* **Instruction 1**:
In the immigration discussion, why does the writer who would leave many matters to the states say immigration should not be one of them?
* **Instruction 2**:
Please list every U.S. state named in the immigration discussion.

:: Given passage

Nope. But, the Federal Government does "try" to make it an "issue of National Security", in order to claim powers over the states on matters of alien entry. That's why so much "emphasis" is placed today on the "dangers" of letting in the wrong type of folks, because the Federal Government does have the authority over the "defense" of the nation, as granted by the same Supreme Law. They use that excuse, to rob the states of their "divine right" to invite in whomsoever they wish.
That's the battle we are seeing today.

There is no “try” about it, it has been ruled again and again that; “The power of Congress “to exclude aliens from the United States and to prescribe the terms and conditions on which they come in” is absolute, being an attribute of the United States as a sovereign nation. “That the government of the United States, through the action of the legislative department, can exclude aliens from its territory is a proposition which we do not think open to controversy. Jurisdiction over its own territory to that extent is an incident of every independent nation. It is a part of its independence. If it could not exclude aliens, it would be to that extent subject to the control of another power.... The United States, in their relation to foreign countries and their subjects or citizens, are one nation, invested with powers which belong to independent nations, the exercise of which can be invoked for the maintenance of its absolute independence and security throughout its entire territory.”

Cite


Well, they are trying to protect the independence of the states from the Federal Government. But, we all know that the Fed will "win" in the end. The founding fathers knew this, they knew that any governmental entity always evolves to absorb more power and responsibility, and they tried to "slow it down" by separation of powers, etc..

There are a lot of things that I think should be left to the States to decide but immigration is not one of those things, because what’s good for California, Arizona, New Mexico, or any other State may not be good for the country as a whole.


but, in time, natural law will triumph over anything man constructs, and a dictator will emerge to rule over the land that was once free.

History has shown that man made laws have trampled over natural law, and dictators are usually the result of rampant destruction of natural laws.

::::
:: Records provided

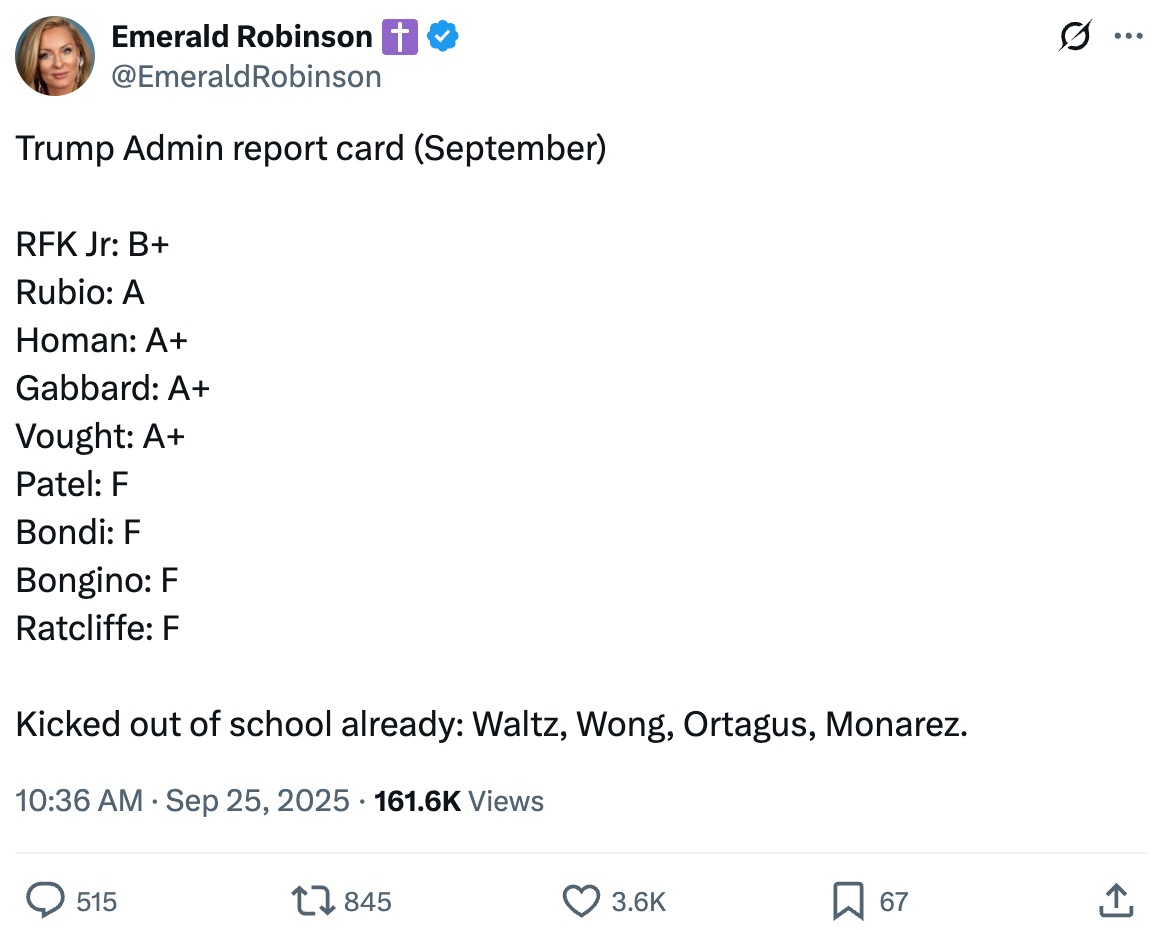Click Emerald Robinson's profile avatar

55,56
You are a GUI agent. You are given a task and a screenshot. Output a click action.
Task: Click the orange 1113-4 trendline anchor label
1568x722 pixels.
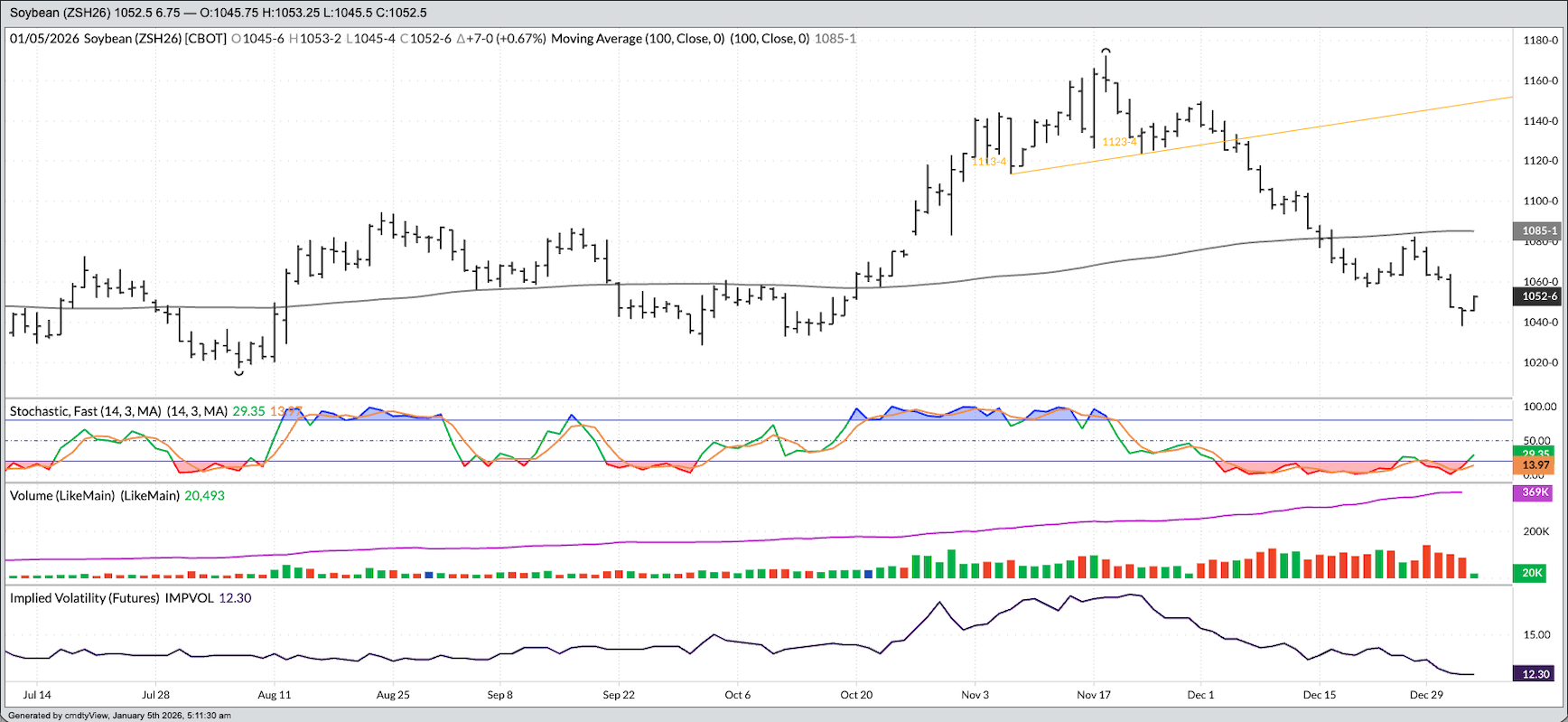[x=989, y=162]

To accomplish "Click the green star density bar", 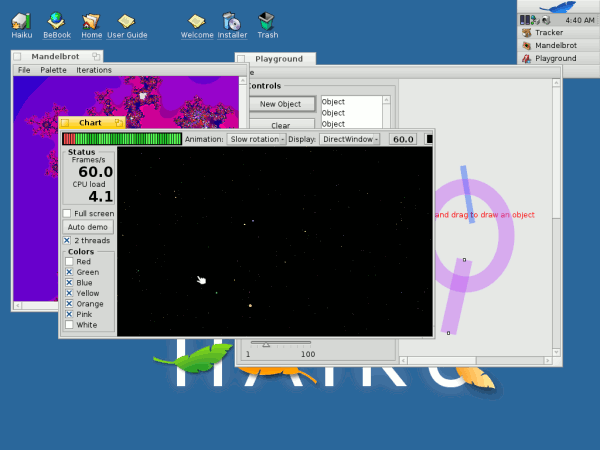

::::

* **Reply 1**:
Immigration should not be left to the states because what is good for California, Arizona, New Mexico, or any other state may not be good for the country as a whole.

* **Reply 2**:
California, Arizona, New Mexico